Developmental toxicity of isomalt in rats

The sugar replacer isomalt, a 1:1 mixture of the disaccharides glucopyranosylsorbitol and glucopyranosylmannitol, was incorporated in the diet of rats. Female Bay FB:30 rats were adapted to isomalt by feeding them a diet containing a gradually increasing amount of isomalt for several days, prior to mating. Subsequently, they were mated. Isomalt was fed continuously in concentrations of 2.5, 5 and 10% up to day 20 of pregnancy. In addition, one group of female Wistar rats was mated and fed 10% isomalt incorporated in the diet from day 0 up to day 20 of pregnancy, without previous adaptation to isomalt. Finally, one group of untreated female Wistar rats served as controls. Half of the number of females in each group was selected for caesarian section on day 20 of pregnancy. The other half was allowed to litter and rear their pups for 2 weeks (Wistar rats) or 3 weeks (Bay FB:30 rats). In the females of the Bay FB:30 rats, a decreased body-weight gain and food consumption were observed in the 5 and 10% isomalt group. Minor retardation in the development of the foetuses was observed in the 10% isomalt group only with the Bay FB:30 rats and was therefore considered to be related to maternal toxicity. In addition, a dose-related increase in the incidence of wavy ribs occurred in foetuses of the Bay FB:30 rats. However, none of the observed effects were persistent in neonates. Isomalt appeared to have slight toxic effects in the dams of the Bay FB:30 strain but no toxicity in the offspring. In Wistar rats no toxicity and no effects on maternal performance or on embryonic, foetal or neonatal development were seen. Isomalt, when fed at dietary levels up to 10%, did not induce structural or functional teratogenic effects in rats of either the Wistar or the Bay FB:30 strain.     

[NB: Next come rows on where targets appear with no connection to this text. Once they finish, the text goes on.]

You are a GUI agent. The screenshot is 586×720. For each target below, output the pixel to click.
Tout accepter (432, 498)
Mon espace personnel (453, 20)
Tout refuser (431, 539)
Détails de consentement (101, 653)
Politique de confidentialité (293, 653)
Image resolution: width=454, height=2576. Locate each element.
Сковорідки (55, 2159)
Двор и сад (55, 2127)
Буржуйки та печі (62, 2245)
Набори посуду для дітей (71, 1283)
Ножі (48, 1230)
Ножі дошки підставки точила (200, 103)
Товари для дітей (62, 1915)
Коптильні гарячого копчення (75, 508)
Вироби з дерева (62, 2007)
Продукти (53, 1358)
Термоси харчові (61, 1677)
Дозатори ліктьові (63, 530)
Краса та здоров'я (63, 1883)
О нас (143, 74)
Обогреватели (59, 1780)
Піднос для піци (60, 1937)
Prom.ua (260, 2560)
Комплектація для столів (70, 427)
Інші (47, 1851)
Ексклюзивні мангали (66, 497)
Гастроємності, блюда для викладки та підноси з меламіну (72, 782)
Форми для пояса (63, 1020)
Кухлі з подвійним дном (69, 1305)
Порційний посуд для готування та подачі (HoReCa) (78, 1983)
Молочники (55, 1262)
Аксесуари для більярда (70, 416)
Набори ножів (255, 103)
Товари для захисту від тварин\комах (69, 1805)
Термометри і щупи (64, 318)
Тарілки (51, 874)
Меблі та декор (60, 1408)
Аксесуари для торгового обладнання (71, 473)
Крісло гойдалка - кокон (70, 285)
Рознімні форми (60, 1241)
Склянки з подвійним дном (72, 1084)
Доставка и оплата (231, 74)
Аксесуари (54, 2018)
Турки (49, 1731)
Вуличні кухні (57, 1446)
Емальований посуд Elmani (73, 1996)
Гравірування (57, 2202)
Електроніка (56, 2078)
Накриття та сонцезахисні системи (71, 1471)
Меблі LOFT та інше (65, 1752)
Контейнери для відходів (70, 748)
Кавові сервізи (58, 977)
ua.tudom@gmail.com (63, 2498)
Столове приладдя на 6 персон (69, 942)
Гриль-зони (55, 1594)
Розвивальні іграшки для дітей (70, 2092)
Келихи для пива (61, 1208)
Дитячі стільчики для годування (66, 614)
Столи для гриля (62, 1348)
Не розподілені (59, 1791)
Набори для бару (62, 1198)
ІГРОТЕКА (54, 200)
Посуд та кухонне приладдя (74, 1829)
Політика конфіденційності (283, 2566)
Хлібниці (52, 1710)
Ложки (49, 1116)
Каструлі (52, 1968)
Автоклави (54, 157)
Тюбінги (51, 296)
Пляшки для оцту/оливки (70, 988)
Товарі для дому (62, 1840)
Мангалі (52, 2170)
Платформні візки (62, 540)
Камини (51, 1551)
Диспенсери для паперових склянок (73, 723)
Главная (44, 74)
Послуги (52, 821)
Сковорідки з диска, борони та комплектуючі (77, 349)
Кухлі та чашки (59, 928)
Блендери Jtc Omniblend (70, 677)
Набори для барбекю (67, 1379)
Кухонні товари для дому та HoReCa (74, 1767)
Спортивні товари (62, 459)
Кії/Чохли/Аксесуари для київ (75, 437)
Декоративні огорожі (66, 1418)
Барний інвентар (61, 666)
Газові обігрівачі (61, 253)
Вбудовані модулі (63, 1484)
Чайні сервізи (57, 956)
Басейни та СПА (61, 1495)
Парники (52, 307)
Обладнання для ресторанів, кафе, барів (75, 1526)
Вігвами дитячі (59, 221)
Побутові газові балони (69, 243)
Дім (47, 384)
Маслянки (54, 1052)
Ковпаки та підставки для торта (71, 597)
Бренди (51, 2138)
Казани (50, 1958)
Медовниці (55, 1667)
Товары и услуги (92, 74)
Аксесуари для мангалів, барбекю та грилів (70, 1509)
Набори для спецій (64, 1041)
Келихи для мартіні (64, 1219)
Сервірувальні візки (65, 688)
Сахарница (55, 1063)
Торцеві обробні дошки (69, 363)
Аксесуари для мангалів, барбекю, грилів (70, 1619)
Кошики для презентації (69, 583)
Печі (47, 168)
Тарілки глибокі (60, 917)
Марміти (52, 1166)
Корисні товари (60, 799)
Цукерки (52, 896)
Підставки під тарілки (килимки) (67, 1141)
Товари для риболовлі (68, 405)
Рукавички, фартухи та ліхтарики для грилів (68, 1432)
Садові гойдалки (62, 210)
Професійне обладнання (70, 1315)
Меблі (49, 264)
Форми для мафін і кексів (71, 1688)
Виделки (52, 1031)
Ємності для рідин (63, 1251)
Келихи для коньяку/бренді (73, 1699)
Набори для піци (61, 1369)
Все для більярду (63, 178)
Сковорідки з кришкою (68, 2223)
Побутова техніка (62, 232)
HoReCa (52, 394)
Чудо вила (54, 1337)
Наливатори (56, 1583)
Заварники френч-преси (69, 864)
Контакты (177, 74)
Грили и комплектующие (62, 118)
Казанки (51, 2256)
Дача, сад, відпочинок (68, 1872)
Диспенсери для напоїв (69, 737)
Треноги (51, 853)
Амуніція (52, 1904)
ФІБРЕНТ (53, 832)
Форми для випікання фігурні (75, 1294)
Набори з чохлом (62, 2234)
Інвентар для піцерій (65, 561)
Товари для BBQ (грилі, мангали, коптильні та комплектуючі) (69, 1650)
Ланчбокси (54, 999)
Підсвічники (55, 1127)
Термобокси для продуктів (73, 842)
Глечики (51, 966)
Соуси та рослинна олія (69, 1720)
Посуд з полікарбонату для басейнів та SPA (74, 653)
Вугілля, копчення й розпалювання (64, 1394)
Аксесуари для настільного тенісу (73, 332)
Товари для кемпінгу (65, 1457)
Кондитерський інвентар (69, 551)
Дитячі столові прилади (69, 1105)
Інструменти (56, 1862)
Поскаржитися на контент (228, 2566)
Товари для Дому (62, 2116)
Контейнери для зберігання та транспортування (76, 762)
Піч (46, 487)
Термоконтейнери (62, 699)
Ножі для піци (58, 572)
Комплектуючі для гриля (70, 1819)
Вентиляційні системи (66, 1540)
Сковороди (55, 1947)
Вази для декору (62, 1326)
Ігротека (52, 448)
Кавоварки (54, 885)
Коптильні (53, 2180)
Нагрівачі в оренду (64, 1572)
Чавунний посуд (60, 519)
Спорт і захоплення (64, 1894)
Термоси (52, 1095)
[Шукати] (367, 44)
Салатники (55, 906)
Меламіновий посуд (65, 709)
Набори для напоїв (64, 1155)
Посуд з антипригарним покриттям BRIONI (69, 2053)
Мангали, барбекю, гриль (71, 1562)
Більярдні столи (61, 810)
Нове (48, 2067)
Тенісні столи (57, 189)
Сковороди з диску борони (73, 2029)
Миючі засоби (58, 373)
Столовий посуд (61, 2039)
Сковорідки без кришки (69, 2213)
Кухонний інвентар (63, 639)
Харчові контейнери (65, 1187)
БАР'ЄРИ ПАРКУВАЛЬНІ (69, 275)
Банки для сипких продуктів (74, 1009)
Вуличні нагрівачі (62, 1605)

Evaluation of teratogenic potential of sodium sulfite in rats

The teratogenicity of sodium sulfite was examined in Wistar rats. The pregnant rats were fed diets containing 5, 2.5, 1.25, 0.63 or 0.32% of sodium sulfite heptahydrate(Na2SO3.7H2O) ad libitum from day 8 to 20 of pregnancy. Maternal toxicity, as evidenced by decreased body weight gain and decreased food consumption was observed at the 5% group, but no clinical signs of toxicity were observed. A significant reduction in the fetal body weight of both sexes was observed in all dose groups except 2.5% group. No significant differences in the numbers of live fetuses and intrauterine death (dead fetuses and resorptions) or sex ratios of fetuses were found between the sodium sulfite-treated and control groups. Fetal external, skeletal and internal malformations were not observed at any dose level. However, several types of skeletal and internal variations as well as delayed ossifications were observed in some groups treated with sodium sulfite, but the incidences were not significantly different from controls. Also, some fetuses with dilatation of the renal pelvis and the lateral ventricle were found in all groups except 1.25% group, but there was no dose-response. The live birth index and survival rate of offspring within 4 weeks and their body weight gain at 3 weeks after birth were not affected by sodium sulfite-treatment. In conclusion, sodium sulfite (0, 0.32, 0.63, 1.25, 2.5 or 5.0% as Na2SO3.7H2O) administered in the diet to Wistar rats during days 8-20 of pregnancy produced related signs of fetal toxicity but no evidence of teratogenicity.